═════ Input material ═════
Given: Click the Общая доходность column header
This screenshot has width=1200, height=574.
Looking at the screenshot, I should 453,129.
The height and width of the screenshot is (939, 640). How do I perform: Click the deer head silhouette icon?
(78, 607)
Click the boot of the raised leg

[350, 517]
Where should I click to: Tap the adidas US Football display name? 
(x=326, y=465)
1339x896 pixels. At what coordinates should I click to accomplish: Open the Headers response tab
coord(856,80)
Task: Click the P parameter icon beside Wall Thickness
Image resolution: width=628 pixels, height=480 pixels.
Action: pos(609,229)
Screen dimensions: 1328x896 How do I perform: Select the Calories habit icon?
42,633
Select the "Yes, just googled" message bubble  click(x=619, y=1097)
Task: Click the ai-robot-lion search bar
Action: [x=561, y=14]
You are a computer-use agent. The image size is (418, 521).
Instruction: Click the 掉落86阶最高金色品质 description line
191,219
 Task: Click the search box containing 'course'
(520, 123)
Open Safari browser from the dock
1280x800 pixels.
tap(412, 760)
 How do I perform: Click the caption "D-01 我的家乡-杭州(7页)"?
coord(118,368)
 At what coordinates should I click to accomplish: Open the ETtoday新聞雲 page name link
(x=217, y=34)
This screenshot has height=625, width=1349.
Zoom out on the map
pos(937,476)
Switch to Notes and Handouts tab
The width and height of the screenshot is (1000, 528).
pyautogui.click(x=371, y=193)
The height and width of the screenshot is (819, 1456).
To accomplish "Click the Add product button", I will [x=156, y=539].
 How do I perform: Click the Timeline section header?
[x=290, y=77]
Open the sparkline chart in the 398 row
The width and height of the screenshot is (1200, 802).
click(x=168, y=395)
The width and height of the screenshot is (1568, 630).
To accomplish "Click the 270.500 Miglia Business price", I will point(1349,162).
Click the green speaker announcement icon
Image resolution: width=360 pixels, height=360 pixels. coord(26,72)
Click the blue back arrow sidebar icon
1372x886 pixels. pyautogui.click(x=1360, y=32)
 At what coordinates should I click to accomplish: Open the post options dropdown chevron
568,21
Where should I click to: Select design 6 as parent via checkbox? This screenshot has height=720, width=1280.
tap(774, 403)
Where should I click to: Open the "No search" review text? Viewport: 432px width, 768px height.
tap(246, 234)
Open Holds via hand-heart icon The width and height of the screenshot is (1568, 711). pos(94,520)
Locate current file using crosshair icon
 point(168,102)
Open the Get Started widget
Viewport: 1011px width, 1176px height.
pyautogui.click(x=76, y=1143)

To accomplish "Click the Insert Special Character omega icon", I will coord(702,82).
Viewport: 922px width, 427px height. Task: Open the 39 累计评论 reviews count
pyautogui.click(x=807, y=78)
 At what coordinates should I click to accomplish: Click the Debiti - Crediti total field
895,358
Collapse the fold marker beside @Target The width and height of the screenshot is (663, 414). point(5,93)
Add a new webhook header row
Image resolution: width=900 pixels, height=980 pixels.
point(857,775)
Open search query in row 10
═════
### The request
Pick out every line in the records above that contains the word "accomplish" and copy each one. Case counts.

### Solution to the problem
1339x896 pixels. At what coordinates should I click to accomplish: Open the Headers response tab
 At what coordinates should I click to accomplish: Open the ETtoday新聞雲 page name link
To accomplish "Click the Add product button", I will [x=156, y=539].
To accomplish "Click the 270.500 Miglia Business price", I will point(1349,162).
 At what coordinates should I click to accomplish: Open the post options dropdown chevron
To accomplish "Click the Insert Special Character omega icon", I will coord(702,82).
 At what coordinates should I click to accomplish: Click the Debiti - Crediti total field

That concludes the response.